##### SOURCE INFORMATION #####
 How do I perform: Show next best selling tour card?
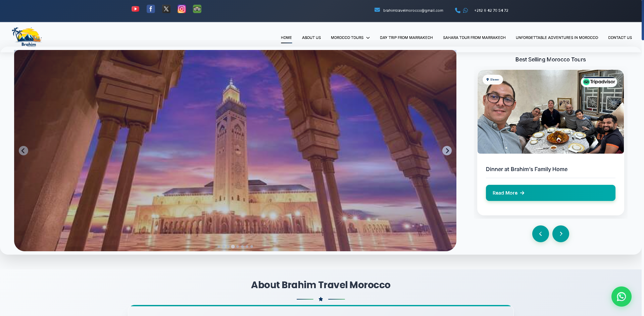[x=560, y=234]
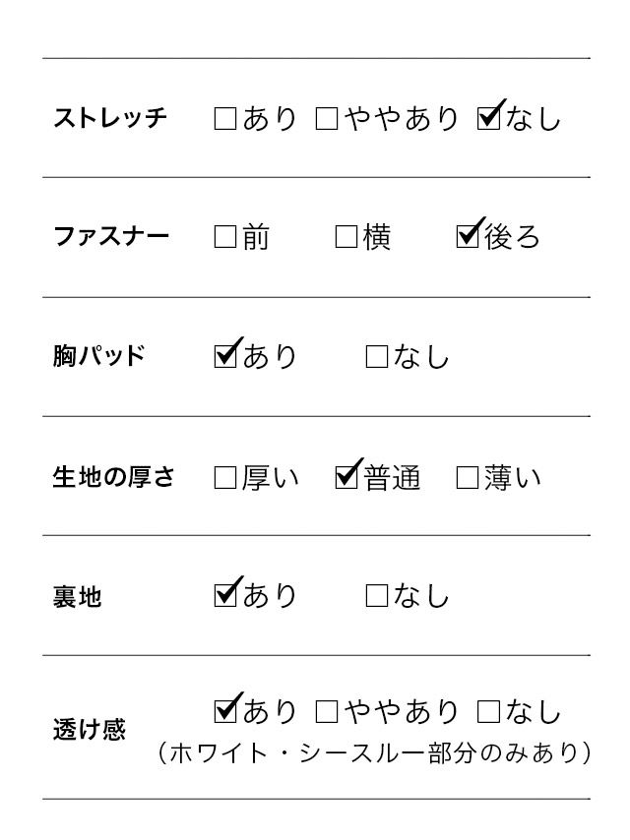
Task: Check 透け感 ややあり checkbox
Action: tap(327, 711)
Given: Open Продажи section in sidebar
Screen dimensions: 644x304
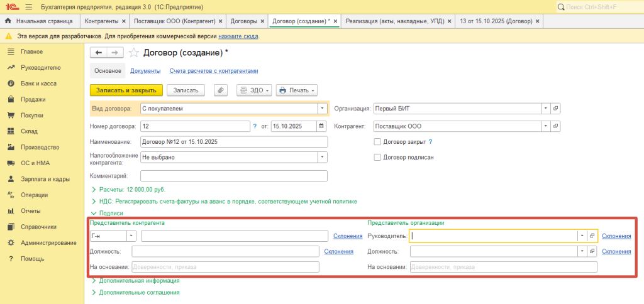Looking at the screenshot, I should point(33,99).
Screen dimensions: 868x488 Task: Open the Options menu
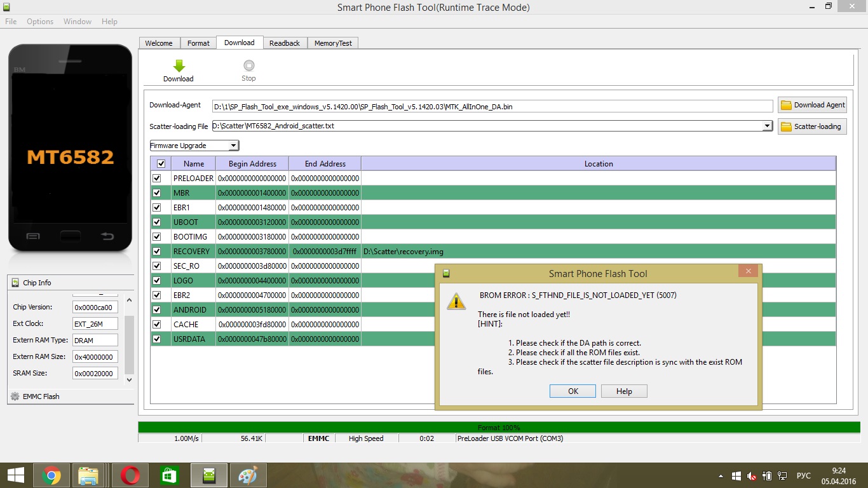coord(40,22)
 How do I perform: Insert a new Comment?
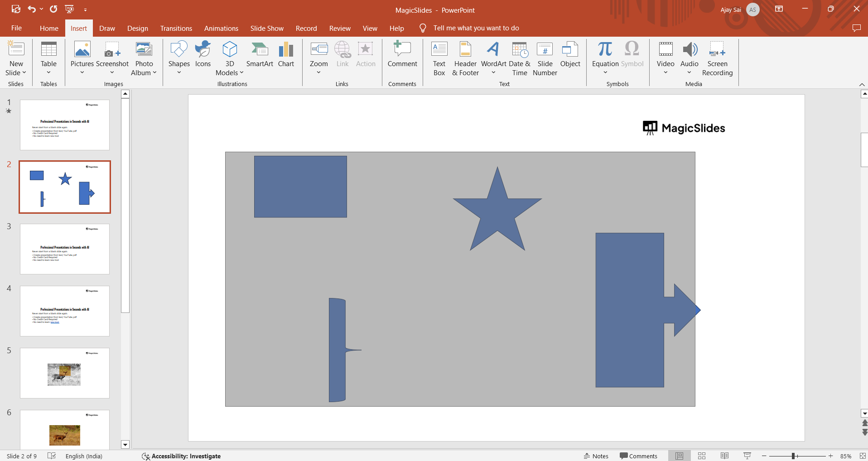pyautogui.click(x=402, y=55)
#####
**WHAT TO DO**
Everything from the line containing "Screen dimensions: 644x304" to the final line of the listing above, both ends included, should be transcribed word for word, except for the pictures.

**ANSWER TO THIS EXERCISE**
Screen dimensions: 644x304
Looking at the screenshot, I should point(33,99).
Screen dimensions: 868x488 Task: Open the Options menu
coord(40,22)
 How do I perform: Insert a new Comment?
pyautogui.click(x=402, y=55)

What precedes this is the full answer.